Step 3.3: Implement CPI to Jupiter

The key challenge is executing Jupiter via CPI. In process_bridge_and_swap.rs:

use crate::utils::jupiter::execute_jupiter_swap;

// After fee deduction
let jupiter_accounts: Vec<AccountInfo> = ctx.remaining_accounts.to_vec();

// Execute Jupiter swap
execute_jupiter_swap(
    ctx.accounts.jupiter_program.as_ref(),
    &params.jupiter_swap_data,
    &jupiter_accounts,
    &[&[b"config", &[config.bump]]],
)?;

// Verify output amount
let output_amount = get_output_amount(&recipient_destination_account)?;
require!(
    output_amount >= params.min_output_amount,
    SuperSwapError::InsufficientOutputAmount
);

Phase 4: Implement Refund Logic

Step 4.1: Add Refund Instruction

In instructions/process_bridge_and_swap.rs:

// Wrap Jupiter swap in error handling
match execute_jupiter_swap(...) {
    Ok(_) => {
        // Verify output
        if output_amount >= params.min_output_amount {
            swap_order.status = OrderStatus::Completed;
            msg!("Swap completed successfully");
        } else {
            // Insufficient output, refund
            refund_usdc(
                &config,
                &mut swap_order,
                &program_usdc_account,
                &recipient_usdc_account,
                &token_program,
            )?;
        }
    },
    Err(e) => {
        // Swap failed, refund
        msg!("Swap failed: {:?}", e);
        refund_usdc(
            &config,
            &mut swap_order,
            &program_usdc_account,
            &recipient_usdc_account,
            &token_program,
        )?;
    }
}

Step 4.2: Test Refund Logic

Create test cases:

  1. Swap with impossible slippage (should refund)
  2. Swap with expired deadline (should refund)
  3. Swap with invalid token mint (should refund)
it("Refunds USDC on swap failure", async () => {
  const initialBalance = await getTokenBalance(recipientUsdcAccount);
  
  // Trigger swap with impossible parameters
  await program.methods
    .processBridgeAndSwap({
      // ... params with minOutputAmount too high
    })
    .accounts({...})
    .rpc();
  
  const finalBalance = await getTokenBalance(recipientUsdcAccount);
  
  // User should receive refund
  assert.equal(finalBalance, initialBalance + usdcAmount);
  
  // Order should be marked as refunded
  const swapOrder = await program.account.swapOrder.fetch(swapOrderPda);
  assert.equal(swapOrder.status, OrderStatus.Refunded);
});

Phase 5: Across Integration

Step 5.1: Understand Across Message Format

Across uses a message passing system.

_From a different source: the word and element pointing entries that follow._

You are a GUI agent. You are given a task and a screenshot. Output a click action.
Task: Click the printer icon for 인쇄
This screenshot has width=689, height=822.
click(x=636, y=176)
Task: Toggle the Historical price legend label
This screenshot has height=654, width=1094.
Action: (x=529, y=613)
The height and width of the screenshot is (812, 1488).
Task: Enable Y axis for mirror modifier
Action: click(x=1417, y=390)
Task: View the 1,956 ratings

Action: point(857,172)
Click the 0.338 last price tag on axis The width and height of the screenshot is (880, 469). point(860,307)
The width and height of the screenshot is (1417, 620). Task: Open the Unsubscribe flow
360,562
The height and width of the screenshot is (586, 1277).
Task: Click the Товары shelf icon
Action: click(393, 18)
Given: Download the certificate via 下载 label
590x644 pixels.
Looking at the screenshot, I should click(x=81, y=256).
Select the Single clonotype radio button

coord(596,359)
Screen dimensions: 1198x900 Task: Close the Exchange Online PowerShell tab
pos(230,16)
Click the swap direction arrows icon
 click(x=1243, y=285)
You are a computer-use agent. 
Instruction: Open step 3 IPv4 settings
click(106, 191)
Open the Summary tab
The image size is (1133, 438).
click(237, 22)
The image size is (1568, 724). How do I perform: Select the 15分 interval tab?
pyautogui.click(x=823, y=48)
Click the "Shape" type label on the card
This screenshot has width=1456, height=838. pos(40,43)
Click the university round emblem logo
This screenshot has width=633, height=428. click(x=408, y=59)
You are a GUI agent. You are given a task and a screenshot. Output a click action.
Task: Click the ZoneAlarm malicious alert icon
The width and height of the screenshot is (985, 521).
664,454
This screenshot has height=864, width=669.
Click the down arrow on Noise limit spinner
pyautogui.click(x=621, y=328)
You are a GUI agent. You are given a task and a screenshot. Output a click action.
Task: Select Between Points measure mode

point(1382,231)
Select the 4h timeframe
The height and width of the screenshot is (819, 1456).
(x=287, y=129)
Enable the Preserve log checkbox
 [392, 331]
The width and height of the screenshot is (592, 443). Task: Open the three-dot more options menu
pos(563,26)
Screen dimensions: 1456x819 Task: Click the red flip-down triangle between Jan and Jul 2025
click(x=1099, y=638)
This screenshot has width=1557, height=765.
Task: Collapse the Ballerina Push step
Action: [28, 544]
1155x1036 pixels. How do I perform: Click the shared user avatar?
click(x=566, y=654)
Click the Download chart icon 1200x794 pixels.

On Solana, the message is delivered as calldata.

Message structure:

pub struct AcrossMessage {
    pub order_id: u64,
    pub recipient: Pubkey,
    pub usdc_amount: u64,
    pub min_output_amount: u64,
    pub destination_mint: Pubkey,
    pub deadline: i64,
    pub jupiter_swap_data: Vec<u8>,
}

Step 5.2: Set Up Across Handler

The Across handler is the account that calls your program when USDC arrives on Solana.

In production:

pub fn process_bridge_and_swap(
    ctx: Context<ProcessBridgeAndSwap>,
    params: ProcessBridgeAndSwapParams,
) -> Result<()> {
    // Verify caller is Across handler
    require!(
        ctx.accounts.across_handler.key() == ctx.accounts.config.across_handler,
        SuperSwapError::InvalidAcrossHandler
    );
    
    // ... rest of logic
}

Step 5.3: Test with Mock Across Handler

For local testing, use a mock Across handler:

// In tests, any keypair can be the "Across handler"
const mockAcrossHandler = Keypair.generate();

// Initialize with mock handler
await program.methods
  .initialize({
    acrossHandler: mockAcrossHandler.publicKey,
    // ... other params
  })
  .rpc();

// Simulate Across delivery
await program.methods
  .processBridgeAndSwap({...})
  .accounts({
    acrossHandler: mockAcrossHandler.publicKey,
    // ...
  })
  .signers([mockAcrossHandler])
  .rpc();

Step 5.4: Integrate with Real Across (Devnet)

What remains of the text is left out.